Problem description – Everything from the line with "Task: Expand Player" through the last line of the data below should be copied exactly, apart from the pictures.

Supplied data –
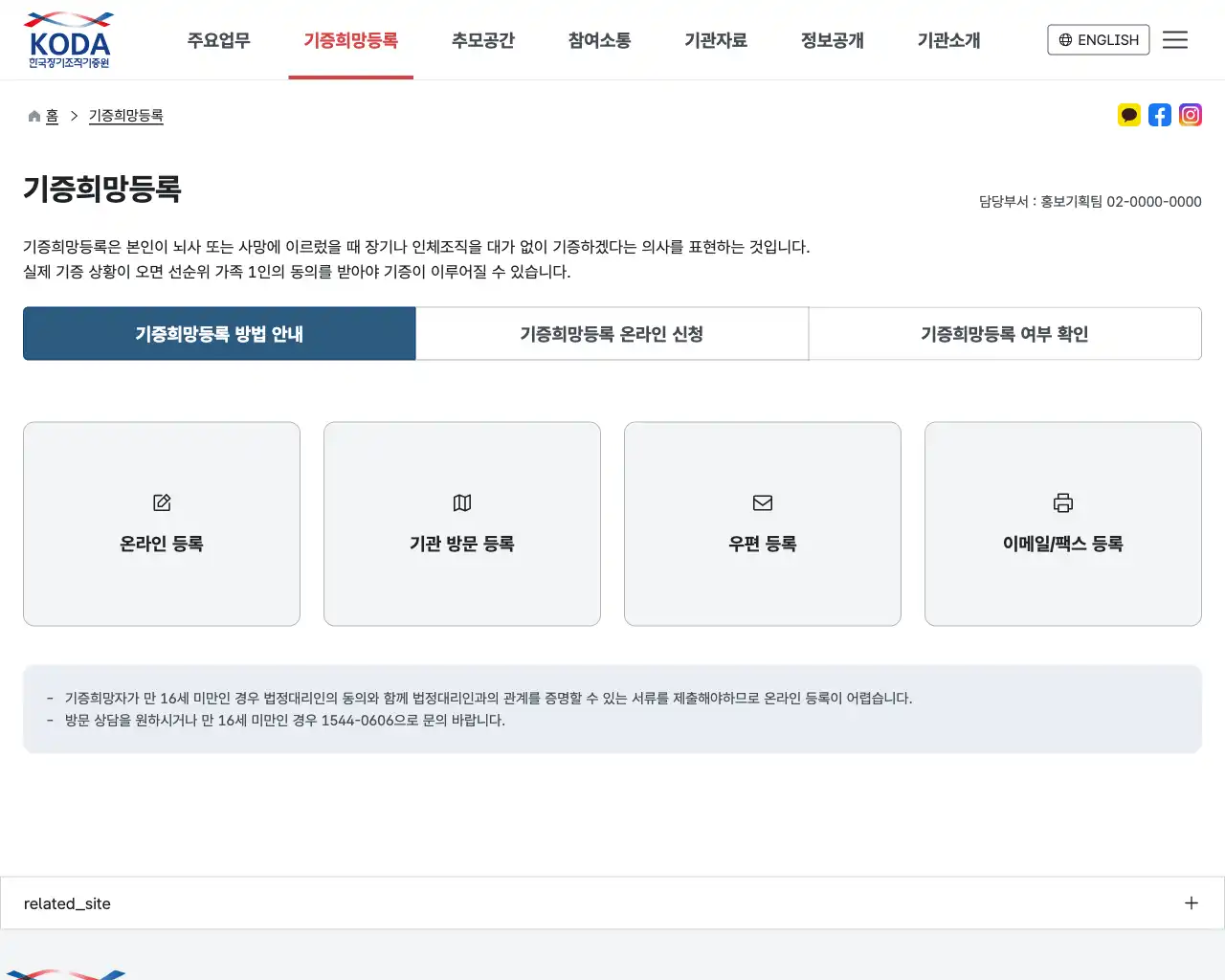Viewport: 1225px width, 980px height.
Task: Open the 추모공간 navigation menu
Action: point(482,40)
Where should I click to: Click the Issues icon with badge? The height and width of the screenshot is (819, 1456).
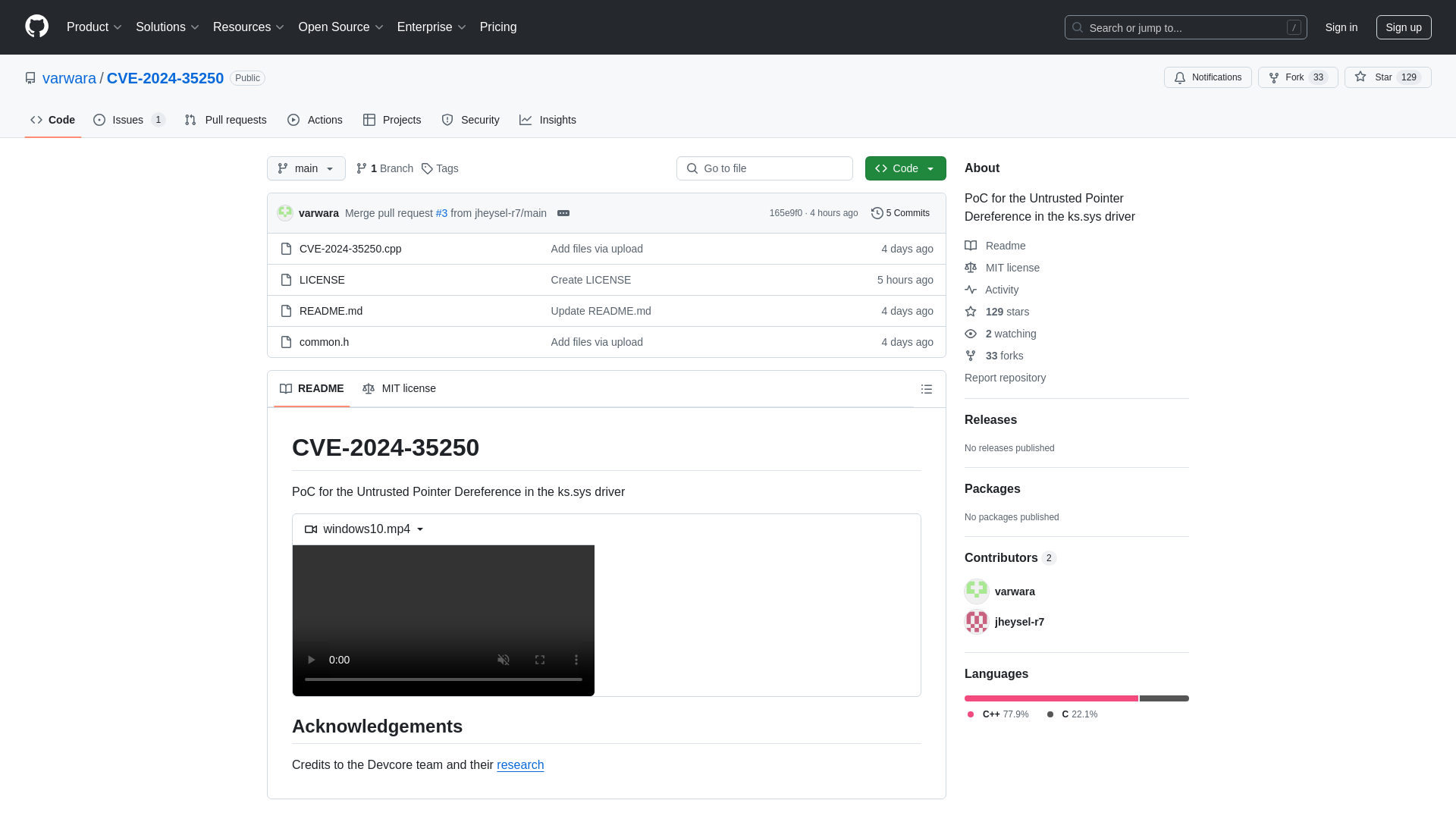129,120
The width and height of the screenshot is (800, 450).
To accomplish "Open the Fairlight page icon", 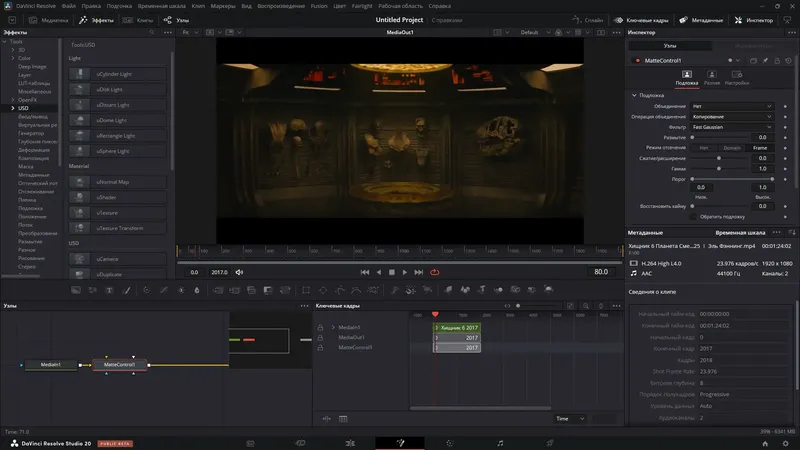I will 500,442.
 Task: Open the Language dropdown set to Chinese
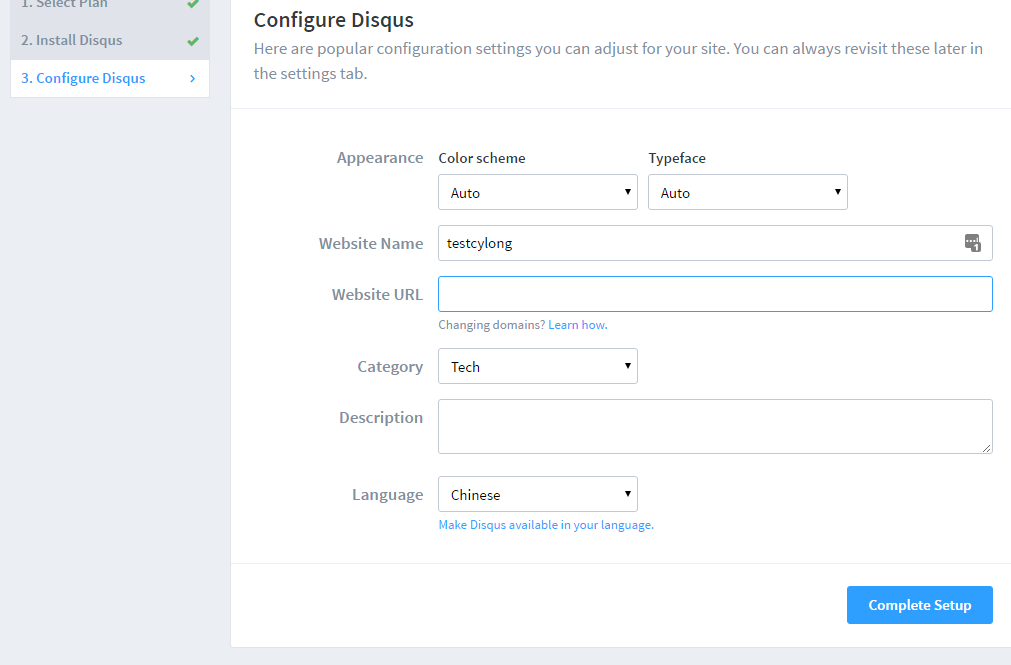(538, 494)
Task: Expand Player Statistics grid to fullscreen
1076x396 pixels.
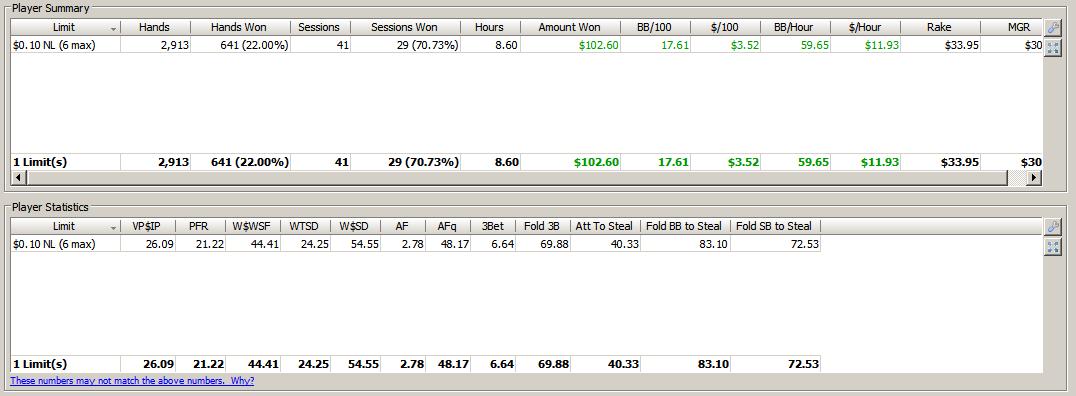Action: coord(1052,247)
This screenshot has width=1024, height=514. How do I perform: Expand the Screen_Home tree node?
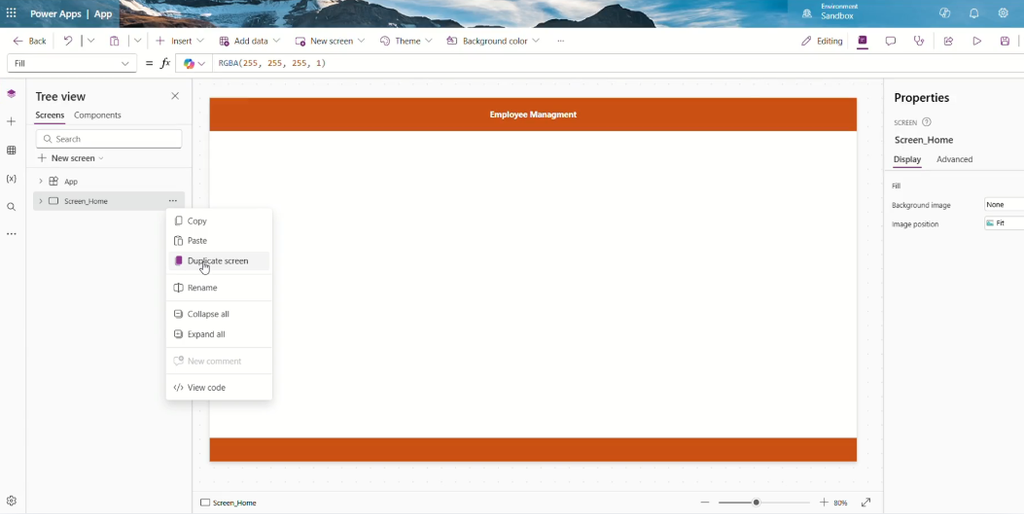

Task solution –
Task: Expand Player Statistics grid to fullscreen
1076x396 pixels.
Action: coord(1052,247)
This screenshot has width=1024, height=514. How do I perform: Expand the Screen_Home tree node?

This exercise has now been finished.